Just as it was on that horrible day in 2000, April 1 this year was absolutely gorgeous. One of those warm, not-a-cloud-in-the-sky days that make you revel in spring. As I sat in my backyard looking up at that sea of light blue, I couldn’t help thinking back to that day so many years ago.

It’s kind of amazing that I can remember most of the details of that day as clearly as if they’d happened just last week. I remember the slight nip in the air, what I was wearing (a pastel striped t-shirt from Old Navy and jeans), what I was doing when the phone rang (lying on my dorm bed, waiting for my parents to arrive for a visit). I remember bargaining with God as I careened down I-40 to the hospital in Chapel Hill. I remember realizing my mom was gone when the hospital staff ushered me into a small, private waiting room outfitted with an overabundance of tissue boxes and Bibles. I remember being taken back to see my father, unconscious on a gurney, disrobed and covered with a sheet up to his chest–preparation for surgery. I remember the stunned voices as I called family and friends to tell them the awful news.

In the years since her death, I’ve tried to mark her anniversary in a positive way.

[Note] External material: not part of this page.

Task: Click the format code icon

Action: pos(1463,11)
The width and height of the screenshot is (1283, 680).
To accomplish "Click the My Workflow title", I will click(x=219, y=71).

Some years I’ve volunteered or participated in a charity walk, others I just try to do fun things to keep the mood light and my mind off the sadness.

This year, I spent the day with Rodney and Alex. We ate pancakes for breakfast, snuggled in bed watching cartoons, went to swim class, went to our neighborhood Easter egg hunt and played in the yard. Nothing particularly remarkable, but without a doubt a good day.

I think this is what my mom would want–her loved ones moving on, living their lives. She’d want to be remembered–and she was–but I don’t think she’d want me or my sister to dwell. I told Wendy this when I returned her text. I asked what she had planned–a trip to Virginia with her boyfriend to see an art exhibition–and told her my plans for the day. And then I told her I loved her.

I know somewhere out there in the ether, my mom was glad.